"Sehingga di pemilihan berikutnya, masa jabatan kepala daerah berakhir bersamaan dengan periode kepala daerah, yakni setiap 5 tahun sekali secara serentak nasional," katanya.
Menurutnya, MK berpendapat bahwa ketentuan Pasal 201 ayat (7) UU 10/2016 bertentangan dengan prinsip negara hukum, persamaan kedudukan di dalam hukum dan pemerintahan, menimbulkan ketidakpastian hukum, serta melanggar prinsip pemilihan dan demokrasi yang dijamin dalam UUD 1945. Dia sependapat dengan MK bahwa pelantikan kepala daerah secara serentak adalah dikecualikan bagi daerah yang melaksanakan pemilihan ulang, pemungutan suara ulang, atau penghitungan suara ulang sesuai dengan putusan MK.

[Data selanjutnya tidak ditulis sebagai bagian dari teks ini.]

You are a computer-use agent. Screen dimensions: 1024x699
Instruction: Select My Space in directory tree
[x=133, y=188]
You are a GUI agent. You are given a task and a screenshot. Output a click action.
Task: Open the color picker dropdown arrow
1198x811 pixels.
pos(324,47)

"Karena dalam sengketa hasil pemilihan kepala daerah, kemungkinan adanya pelantikan tidak serentak karena adanya faktor force majeure sesuai dengan ketentuan perundang-undangan," katanya.

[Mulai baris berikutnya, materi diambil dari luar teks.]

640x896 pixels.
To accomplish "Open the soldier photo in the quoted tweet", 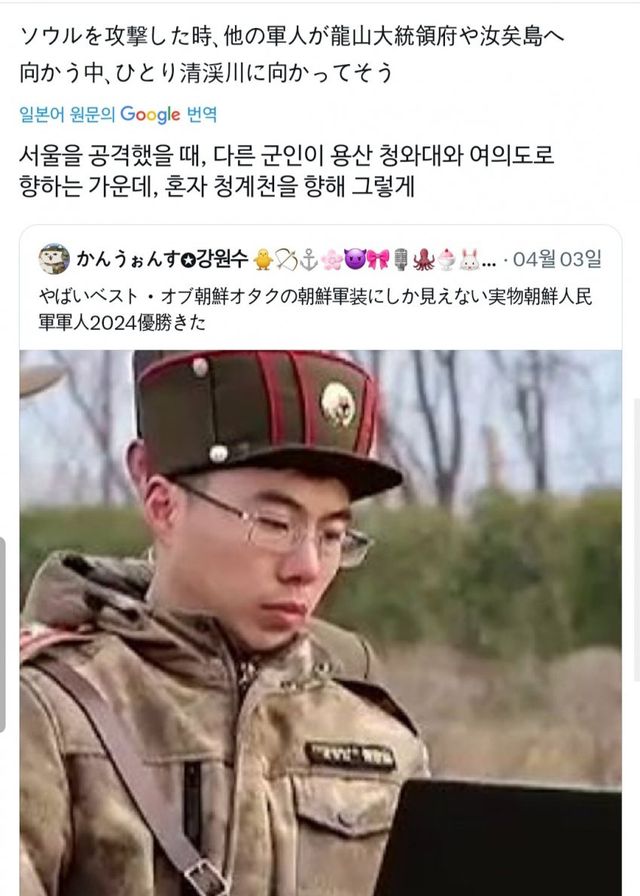I will coord(321,623).
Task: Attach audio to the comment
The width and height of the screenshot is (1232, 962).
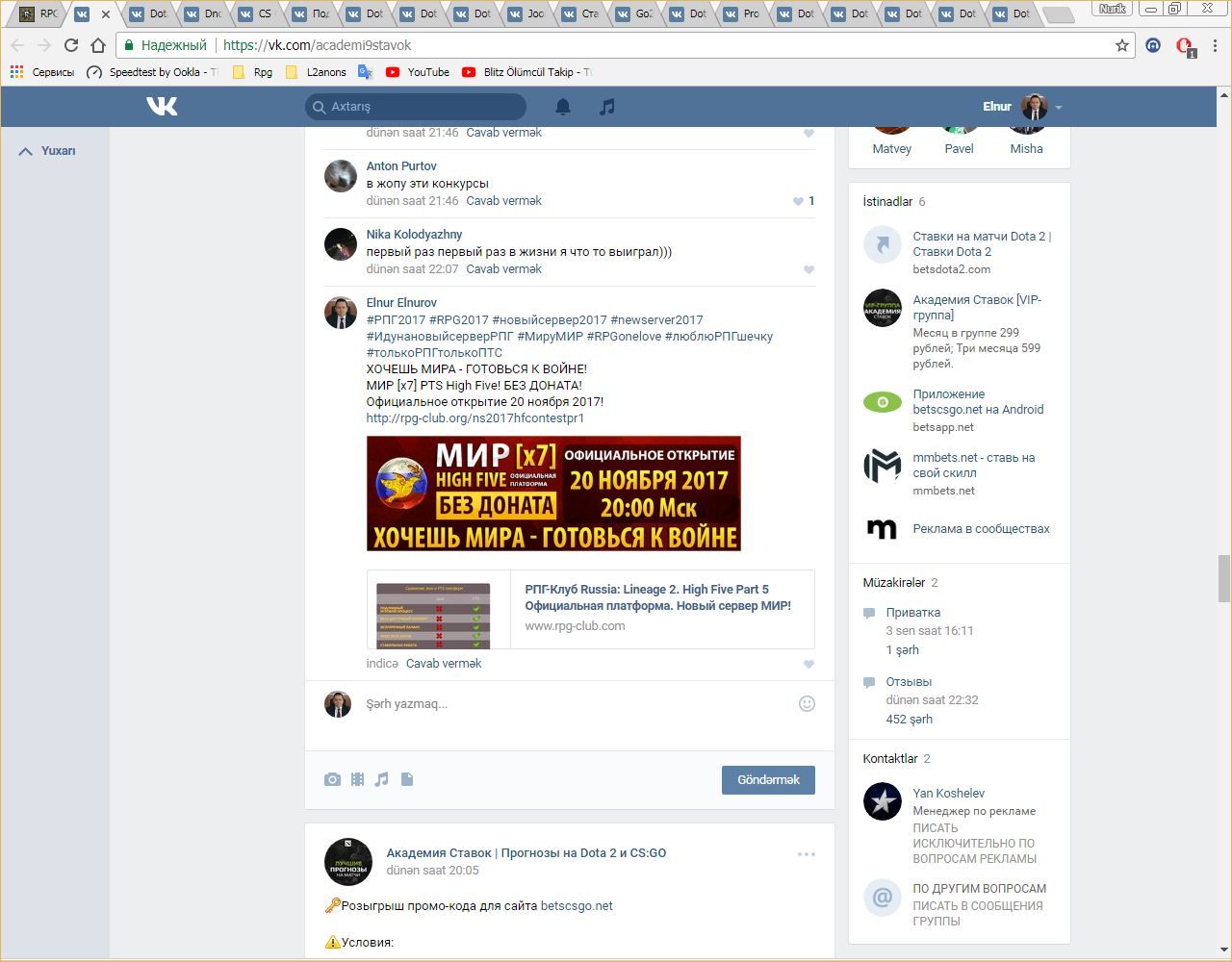Action: (382, 779)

Dia menegaskan bahwa sebelum pelantikan kepala daerah hasil pemilihan serentak nasional tahun 2024, kepala daerah yang terpilih pada tahun 2020 dapat terus menjalankan tugas dan jabatannya sampai pelantikan kepala daerah hasil pemilihan tersebut.
"Dengan demikian, pemaknaan MK terhadap Pasal 201 ayat (7) UU 10/2016 memungkinkan kepala daerah hasil pemilihan tahun 2020 untuk tetap menjalankan tugas dan jabatannya sampai pelantikan kepala daerah hasil pemilihan serentak nasional tahun 2024, asalkan tidak melebihi masa jabatan 5 tahun," pungkasnya.